Encontré más amor del que hubiera esperado, si alguna expectativa hubiera tenido en ese tiempo de silencio. El amor apareció en las amistades que me abrazaron con fuerza, en aquellas preguntas sinceras que buscaban saber cómo me encontraba, para cobijarme el espíritu, extender su mano, ofrecerme consuelo; apareció en mi familia mientras platicábamos de cualquier cosa; en aquellas palabras de reconocimiento en el trabajo, que reafirmaban que algo estaba haciendo bien.
Encontré el amor en aquellas canciones que me dediqué con cariño, para decirme algo o señalar ciertos puntos que debía sanar. Le encontré en cualquier lugar, estando solo en cafeterías, mientras el expreso diluido con agua caliente se enfriaba y me lo terminaba tomando, de todas formas; amor en las salidas al parque a comer helado, en las salas de cine en compañía de aquel combo de palomitas. Encontré amor en cada acto que realizaba en soledad, encontré el amor en romperle el miedo a aquella aventura que implica acompañarse a sí mismo.
AMOR PROPIO
Hace muchos años, quizás más de diez, escribí que, “El amor comienza por uno/ y termina en los labios de otro”, esas palabras no han perdido fuerza, ni vigencia, haciéndose cada vez más evidente la trascendencia de algunas cosas que deja nuestro yo del pasado, para darnos lecciones en el futuro.

## DATOS PROPORCIONADOS

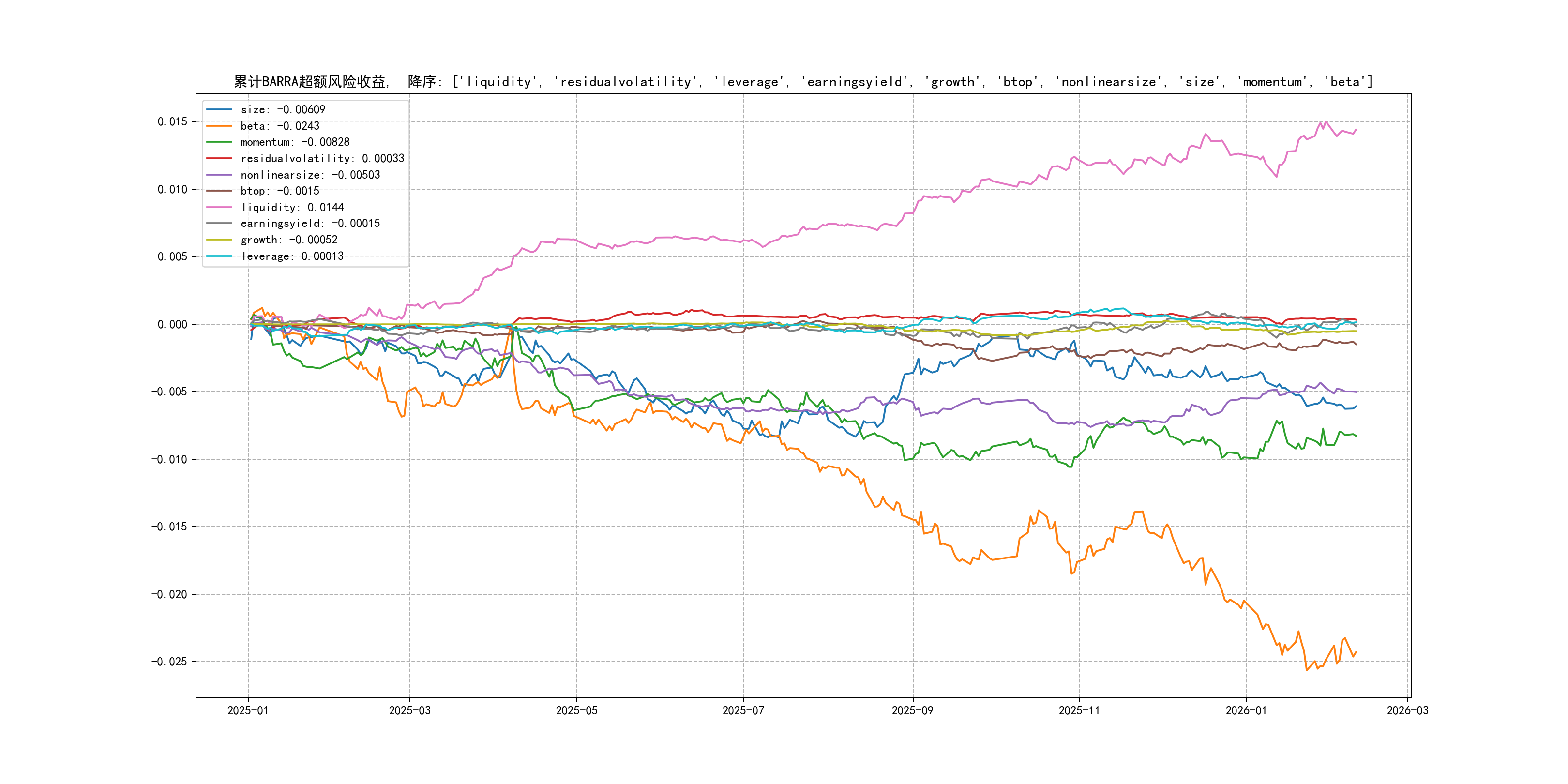Viewport: 1568px width, 784px height.
Task: Click the momentum legend label
Action: point(295,142)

## OBJETIVO PLANTEADO 1
Según el texto sobre el amor propio, ¿hace cuánto tiempo se escribieron las palabras "El amor comienza por uno/ y termina en los labios de otro"?
## OBJETIVO PLANTEADO 2
Transcribe del texto sobre el amor propio todo lo que va desde "AMOR PROPIO" hasta "en el futuro.".
## OBJETIVO PLANTEADO 3
Retoma el texto sobre el amor propio y continúalo a partir del punto en que se detiene.

## RESPUESTA ESPERADA 1
Hace muchos años, quizás más de diez.

## RESPUESTA ESPERADA 2
AMOR PROPIO
Hace muchos años, quizás más de diez, escribí que, “El amor comienza por uno/ y termina en los labios de otro”, esas palabras no han perdido fuerza, ni vigencia, haciéndose cada vez más evidente la trascendencia de algunas cosas que deja nuestro yo del pasado, para darnos lecciones en el futuro.

## RESPUESTA ESPERADA 3
En aquellas pocas palabras traté de describir algo que quizás no entendía a plenitud en ese momento, el amor propio, pero, ¿qué significa amarnos a nosotros mismos?, un reto muy grande en ciertos casos, que se complica cuando nos juzgamos duramente, cada momento; cuando somos incapaces de aceptar nuestras carencias para tratarlas, reconocer nuestros errores para no volver a cometerlos; cuando no sabemos decir lo que sentimos sin que en el proceso lastimemos a los demás.
El amor propio es el principio de todo, porque nada llega a florecer desde la carencia, más que el apego, que está acostumbrado a nacer en esas circunstancias; así, no nos atamos a algo externo, sino que complementamos aquello que llega, con lo que llevamos en el pecho, compartiendo el amor que tenemos para dar.